Cesaro is also married to fellow wrestler and current Assistant Head Coach of NXT, Sara Del Rey, making them a strong contender for the made-up-just-now-by-me WWE Power Couple award. According to Wikipedia, Cesaro’s ring name was at one point ‘Mysteriously Familiar Ice Cream’, which for some reason I find intriguing and sexy.
Why he’s a hansy hunk: As Billy says, “he can say “you look beautiful tonight, I love you” in five different languages” and the whole perfectly sculpted body sure does help too.
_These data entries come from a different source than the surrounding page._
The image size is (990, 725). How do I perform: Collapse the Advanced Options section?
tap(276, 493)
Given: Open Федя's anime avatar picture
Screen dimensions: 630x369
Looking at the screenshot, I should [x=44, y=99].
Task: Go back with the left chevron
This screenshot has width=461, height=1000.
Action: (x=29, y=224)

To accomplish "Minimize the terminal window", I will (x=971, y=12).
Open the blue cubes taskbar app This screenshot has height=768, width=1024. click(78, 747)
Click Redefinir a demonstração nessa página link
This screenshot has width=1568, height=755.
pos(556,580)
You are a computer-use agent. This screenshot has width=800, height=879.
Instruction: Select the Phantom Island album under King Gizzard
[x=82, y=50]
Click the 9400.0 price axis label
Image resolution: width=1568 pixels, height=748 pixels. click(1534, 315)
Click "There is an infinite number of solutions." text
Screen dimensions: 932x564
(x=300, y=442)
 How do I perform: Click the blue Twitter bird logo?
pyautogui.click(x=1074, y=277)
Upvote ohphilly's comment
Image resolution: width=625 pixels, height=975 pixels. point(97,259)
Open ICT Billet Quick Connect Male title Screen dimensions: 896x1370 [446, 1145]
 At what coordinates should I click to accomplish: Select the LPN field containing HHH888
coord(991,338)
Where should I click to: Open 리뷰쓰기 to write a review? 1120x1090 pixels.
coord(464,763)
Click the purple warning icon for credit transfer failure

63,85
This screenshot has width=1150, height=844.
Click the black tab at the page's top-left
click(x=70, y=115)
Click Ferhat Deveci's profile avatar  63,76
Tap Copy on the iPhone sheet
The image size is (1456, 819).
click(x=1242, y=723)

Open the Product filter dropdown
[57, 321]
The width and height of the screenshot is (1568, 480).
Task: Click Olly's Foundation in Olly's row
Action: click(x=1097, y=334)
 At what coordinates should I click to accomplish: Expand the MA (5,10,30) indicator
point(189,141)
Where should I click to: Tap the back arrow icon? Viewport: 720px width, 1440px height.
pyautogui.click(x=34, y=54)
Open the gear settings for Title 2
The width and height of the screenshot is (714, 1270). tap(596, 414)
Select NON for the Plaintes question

8) Hideo Itami (also known as Kenta)
Birth name: Kenta Kobayashi
Height: 5 ft 9
Hideo Itami is a Japanese wrestler currently in NXT. Somehow he’s the same age as Cesaro, despite looking at least 5 years younger than him. He’s also only 5 ft 9, making him the shortest wrestler on this list, and only two inches taller than me. I’ll be honest, I don’t know much about Itami, except that since moving to America he’s been teaching himself English at an amazing pace, and that he’s incredibly handsome. He sports a rather fetching beard, which I’m a big fan of, and is the most stylish man on the list (sorry Cesaro). Seriously, just look at his suits. In fact, go right now and Google ‘Hideo Itami suit’, sit back and enjoy the endless photographs of him in a simple grey single button blazer, white shirt and thin black tie. Those suits weren’t made for him, oh no. Hideo Itami was made FOR suits.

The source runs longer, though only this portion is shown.